Math CentralQuandaries & Queries


Question from Shea, a teacher:

I am a special education teacher, who is trying to to show my students how to order fractions. I found your response to this question while looking for information. I need a visual to explain to my students and myself on how and why you multiply the fractions together.

Thanks for your time,

Hi Shea,

There are two responses on the page you mention, one by Penny and the other by Stephen. I don't know which you are referring to so I will try to explain each of them.

Penny's response:

Penny compares the fractions 2/3, 3/5 and 3/4 using a common denominator. She begins by multiplying the denominators together to get a common denominator. 3 × 5 × 4 = 60. Now consider the fractions one at a time.

2/3: The denominator is 3 and 3 × 20 = 60 so 2/3 = 40/60.
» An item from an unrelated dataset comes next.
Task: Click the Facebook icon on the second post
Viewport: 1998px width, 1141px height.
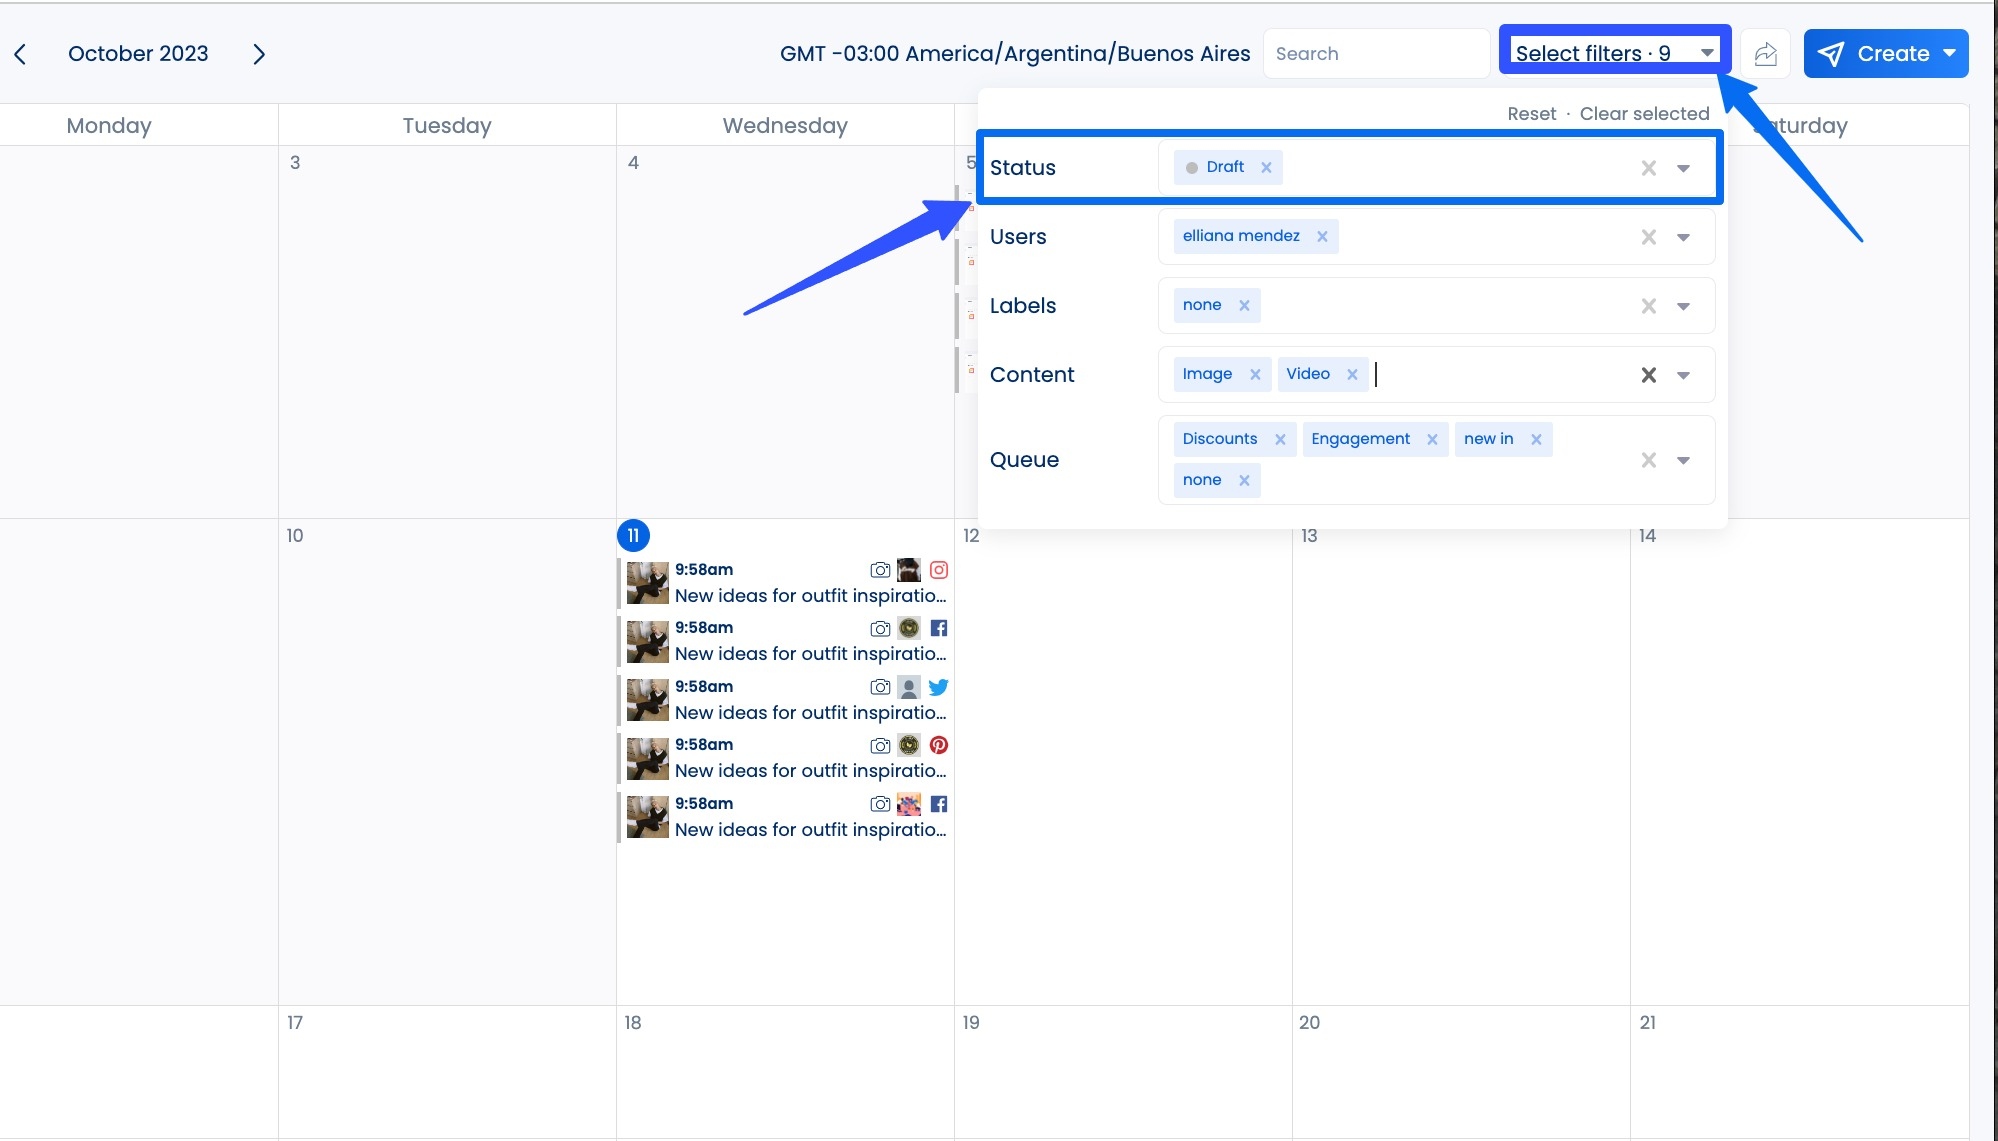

Using a similar argument 3/5 = 36/60 and 3/4 = 45/60. Now that the three fractions are expressed with the same denominator you can see that 36/60 < 40/60 < 45/60 so 3/5 < 2/3 < 3/4.

Stephen's response:

Stephen looks at 2/5 and 3/7. He wants to write (2/5) ? (3/7)where the question mark is either < or > but he doesn't know which. Regardless of which sign is correct if you multiply both sides by 7 the expression will remain true. Likewise if you multiply both sides by 5 the expression will remain true. Multiplying both sides by 7 and then by 5 gives 2 × 7 ? 3 × 5 or 14 ? 15. Now it's clear, ? should be <. Hence (2/5) < (3/7).